Along with Akong’s spiritual endeavours there was humanitarian work, mainly channelled through Rokpa, which funds education, health and environmental projects in the Tibetan areas of China.

He was also interested in healing and Tibetan medicine, writing books on the subject and initiating a range of psychotherapy and mindfulness projects that combine western and Buddhist approaches.

Akong was born in the Chamdo area of Kham, Tibet. When he was a small child he was recognised as the tulku, or “rebirth”, of the previous Akong, abbot of a monastery of the Kagyu school in the Kham mountains.

Taken from his family at the age of four, he received a traditional religious education before taking up his role as abbot and teacher.

Akong was not a monk in later life, and he married and had four children. In recent times he spent several months each year supervising Rokpa projects in Tibet, the country he had once fled.

His collaborative relationship with the Chinese authorities led to criticism, but a non-political stance was essential for any philanthropic work there.
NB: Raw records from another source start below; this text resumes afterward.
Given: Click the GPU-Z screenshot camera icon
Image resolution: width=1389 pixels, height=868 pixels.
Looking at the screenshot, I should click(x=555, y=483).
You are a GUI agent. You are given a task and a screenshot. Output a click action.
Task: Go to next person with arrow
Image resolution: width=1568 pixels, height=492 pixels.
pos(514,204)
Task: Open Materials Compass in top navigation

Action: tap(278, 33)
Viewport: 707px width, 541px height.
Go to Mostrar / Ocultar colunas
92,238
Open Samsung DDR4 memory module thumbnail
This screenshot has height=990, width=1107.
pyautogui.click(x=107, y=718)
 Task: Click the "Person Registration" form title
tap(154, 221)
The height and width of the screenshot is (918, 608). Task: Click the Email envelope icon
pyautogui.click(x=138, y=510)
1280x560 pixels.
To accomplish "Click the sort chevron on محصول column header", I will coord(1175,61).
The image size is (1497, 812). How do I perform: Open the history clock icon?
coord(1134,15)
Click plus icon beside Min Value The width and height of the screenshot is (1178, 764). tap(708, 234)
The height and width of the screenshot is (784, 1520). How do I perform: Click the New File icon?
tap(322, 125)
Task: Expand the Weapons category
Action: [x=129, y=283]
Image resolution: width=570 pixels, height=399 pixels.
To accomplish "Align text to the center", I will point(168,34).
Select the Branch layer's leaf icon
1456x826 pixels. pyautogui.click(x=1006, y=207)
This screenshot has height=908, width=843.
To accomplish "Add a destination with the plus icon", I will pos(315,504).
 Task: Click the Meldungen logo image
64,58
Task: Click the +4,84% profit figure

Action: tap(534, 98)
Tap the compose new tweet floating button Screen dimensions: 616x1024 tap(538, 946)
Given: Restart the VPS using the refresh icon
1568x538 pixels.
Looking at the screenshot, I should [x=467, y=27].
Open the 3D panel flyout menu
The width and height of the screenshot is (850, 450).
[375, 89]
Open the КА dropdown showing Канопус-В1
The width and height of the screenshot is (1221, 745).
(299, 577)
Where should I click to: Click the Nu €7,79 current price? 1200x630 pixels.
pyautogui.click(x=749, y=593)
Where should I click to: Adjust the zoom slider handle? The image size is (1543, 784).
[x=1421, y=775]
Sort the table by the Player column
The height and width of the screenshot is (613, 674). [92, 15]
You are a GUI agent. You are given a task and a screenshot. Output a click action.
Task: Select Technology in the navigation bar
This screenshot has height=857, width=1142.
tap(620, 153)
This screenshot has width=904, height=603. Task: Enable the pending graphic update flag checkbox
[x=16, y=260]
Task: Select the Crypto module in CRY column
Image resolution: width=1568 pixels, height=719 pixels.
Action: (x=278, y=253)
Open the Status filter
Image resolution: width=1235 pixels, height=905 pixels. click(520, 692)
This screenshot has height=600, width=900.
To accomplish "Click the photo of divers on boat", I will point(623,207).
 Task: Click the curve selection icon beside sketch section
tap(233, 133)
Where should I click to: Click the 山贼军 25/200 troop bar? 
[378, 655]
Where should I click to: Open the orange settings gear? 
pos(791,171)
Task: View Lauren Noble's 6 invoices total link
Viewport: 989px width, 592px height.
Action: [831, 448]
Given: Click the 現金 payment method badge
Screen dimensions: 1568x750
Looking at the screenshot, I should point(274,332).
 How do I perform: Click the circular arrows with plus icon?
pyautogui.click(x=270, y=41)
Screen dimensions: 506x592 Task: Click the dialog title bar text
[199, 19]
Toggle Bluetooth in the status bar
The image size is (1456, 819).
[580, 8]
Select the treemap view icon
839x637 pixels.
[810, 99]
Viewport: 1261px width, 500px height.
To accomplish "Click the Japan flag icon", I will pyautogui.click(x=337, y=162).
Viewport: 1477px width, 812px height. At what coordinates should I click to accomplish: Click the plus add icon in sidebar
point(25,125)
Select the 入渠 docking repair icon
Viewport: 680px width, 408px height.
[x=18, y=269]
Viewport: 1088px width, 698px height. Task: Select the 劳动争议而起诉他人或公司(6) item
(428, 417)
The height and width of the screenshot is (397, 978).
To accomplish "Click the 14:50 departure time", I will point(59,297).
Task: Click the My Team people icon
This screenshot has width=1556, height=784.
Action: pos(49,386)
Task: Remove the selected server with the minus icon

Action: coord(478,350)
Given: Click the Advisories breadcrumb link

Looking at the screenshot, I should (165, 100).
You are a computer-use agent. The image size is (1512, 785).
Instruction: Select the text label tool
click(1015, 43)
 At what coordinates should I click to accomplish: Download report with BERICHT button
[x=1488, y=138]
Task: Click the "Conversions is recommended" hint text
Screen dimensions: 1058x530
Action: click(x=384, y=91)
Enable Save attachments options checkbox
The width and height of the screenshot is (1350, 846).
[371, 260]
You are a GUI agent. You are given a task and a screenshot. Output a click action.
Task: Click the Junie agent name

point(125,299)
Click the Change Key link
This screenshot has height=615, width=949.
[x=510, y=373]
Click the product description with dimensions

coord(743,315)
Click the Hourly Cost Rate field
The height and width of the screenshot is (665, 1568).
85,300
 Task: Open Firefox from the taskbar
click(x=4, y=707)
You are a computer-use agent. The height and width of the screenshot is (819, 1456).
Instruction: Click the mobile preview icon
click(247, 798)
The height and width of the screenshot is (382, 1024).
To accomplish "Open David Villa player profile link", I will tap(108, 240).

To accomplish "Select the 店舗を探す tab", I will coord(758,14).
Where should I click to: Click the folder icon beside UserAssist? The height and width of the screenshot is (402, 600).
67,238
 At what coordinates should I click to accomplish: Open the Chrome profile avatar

He was about to start one of these tours when three men, who were reportedly trying to force money from him, stabbed him, along with his nephew and attendant, in his house.

In his book Taming the Tiger, Akong defined therapy thus: “The pressurised pace of life in western society causes particular difficulties . . . We do not have time to digest things fully . . . We get too involved in our own affairs and store up problems instead of dealing with them as they arise . . .

“Thus our minds need training, so that we may find a balance and stability whatever the circumstances. It is like training a horse that is frightened by the sound of fire.”

On his perilous journey out of Tibet more than 50 years ago, Akong made the decision that he would not “ sit on a throne to teach Buddhism” but would concentrate instead on charity and education.

He is survived by his brother, his wife, Yanchen Tarap, and three children.